Life in the village and estates was self-sufficient and contact
with the outside world (which, with poor tracks in use, would
have been arduous anyway) was very limited.
Records
exist of the many holders of the manor right back to the 14th
century. William de Hepdon, we find, held half the Manor by deed
in 1363 and in 1380, William de Dalden held the other half. However,
even earlier charters go back to 1187 and make mention of the
early village of Heppedune, its people, houses, crofts, ox-gangs
and strips of land for the villagers in the three great fields
around the settlement. In 1187 Bertram de Heppedune held the manor
for the King and the other de Hepdons were his descendants. At
some early period the de Hepdons sold part of the estate to the
de Latons of Sedgefield with them thus becoming part owners of
Hetton. The de Latons were ancestors of the Musgrave family who
held much of the land from about 1600 onwards. Part of the manorial
lands were also surrendered to the monks of Finchale Priory (the
most important monastic establishment in the country to-day, with
ruins beautifully set above the River Wear). After the Dissolution
of the Monasteries, however, much of this land was returned to
its original owners. The early manorial estates held their own
courts at which those who broke the manorial laws and customs
were dealt with. These laws;in fact our earliest 'Bye-Laws' carried
penalties of up to forty shillings fines (a large sum in those
days). Fines or other punishments could be imposed for those who
trespassed; who ploughed the waste lands; who illegally kept greyhounds;
who blocked-up the watercourses; who harboured beggars; who allowed
his fowls to wander or who did not repair his hedges or walls.
A strict code indeed!
In
1380 William de Laton's daughter Elizabeth married Piers Tylliol
and the descendants of this union may be traced the Colville,
Morseby and Musgrave families, all of whom were landowners here.
The part of the estate belonging to the Musgraves was purchased
by the family of Bishop James of Durham and later passed to the
Spearmans who lived in Hetton Hall. In 1746 the estate was again
sold, this time to the Countess Dowager of Strathmore whose sons
and grandsons lived in Hetton Hall. Finally the estate passed
to the late Honourable Frances Bowes-Lyon, the Queen's uncle.
Several memorial tablets and windows to this family are found
in the parish church of neighbouring Houghton-le-Spring.
The
exact date of construction of the earliest manor house building
is not known but an early historian describes it as "standing
low to the West of the village and surrounded by soft wooded grounds
and almost on the edge of a lake formed by the Hetton Burn".
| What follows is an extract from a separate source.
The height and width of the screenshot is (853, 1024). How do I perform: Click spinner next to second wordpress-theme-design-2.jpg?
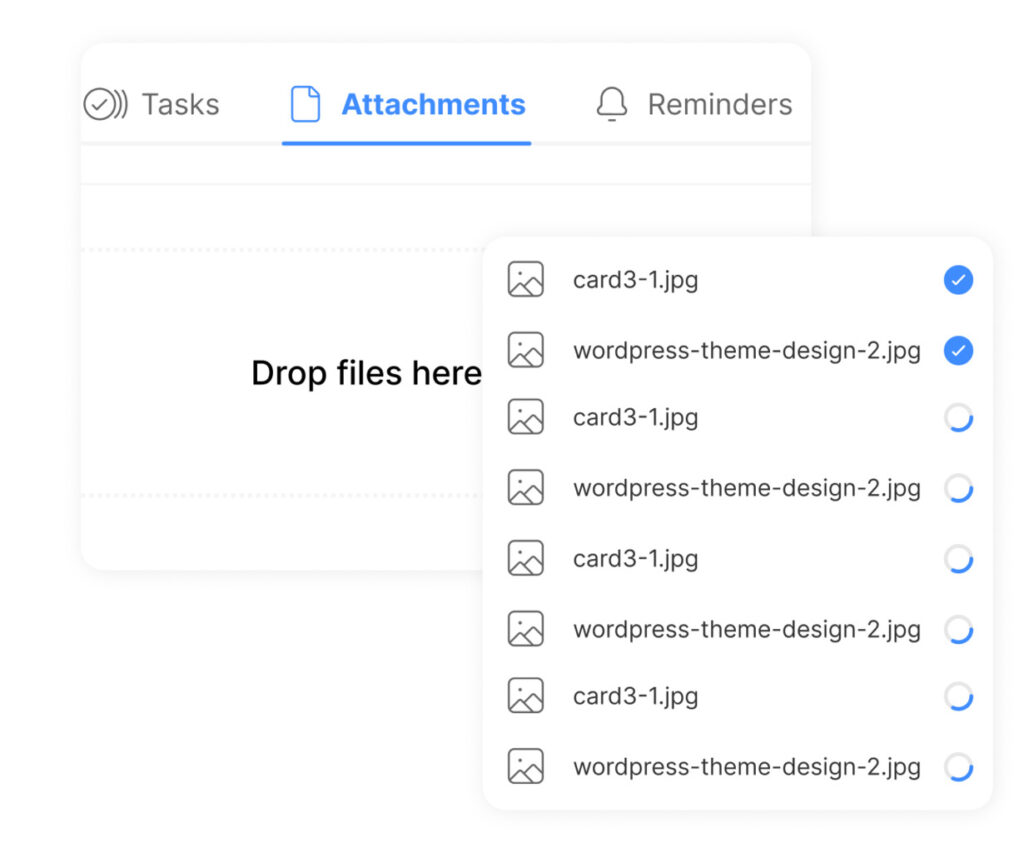pos(958,488)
This site corresponds exactly with to-days Hetton Park and with
the former Hetton Hall. Some time in medieval times the mansion
was built and, as already related, it became associated with the
Bowes-Lyon family. For many years after 1812 the house was empty
but Nicholas Wood, the eminent colliery engineer, bought it and
lived there with his son, later Sir Lindsay Wood. After his death
in 1865 the hall was seldom occupied and was finally demolished
after the First World War. Pictures of the house show it to have
been a mansion in the classical manner and thus its destruction
was a great loss.
By
the mid-17th century a change had come to this part of Durham,
which was losing its wooded aspect and was seeing its agriculture
decline quite rapidly. Local villagers were losing their holdings
on the land as the great fields were enclosed. Sheep farming was
carried on to help foster the country's wool trade, then its prime
industry.
By
this time too industrialisation was beginning to "rear its
head". Coal Mining had, in fact, been carried on since Roman
times and by 1180 there were coal "smiths" at Bishopwearmouth
and Sedgefield and in 1239 at Newcastle. Coal was obtained by
drift mining at first but by the 14th century shafts were used
and coal-getting activities had spread to East Durham and the
Ferryhill-Gateshead-Sunderland area. The River Wear was a coal
exporting centre for supplies mined around Chester-le-Street and
areas directly north of Hetton.
By
1790 these earlier workings were exhausted and, with the growth
of railways, it became possible to tap new seams of coal farther
from the ports. The first venture in the Hetton area was in 1815
when an unsuccessful attempt was made to mine coal near Rainton
Bridge. Success came in 1822 when the Lyons colliery at Hetton
was opened though not without controversy and heart searching.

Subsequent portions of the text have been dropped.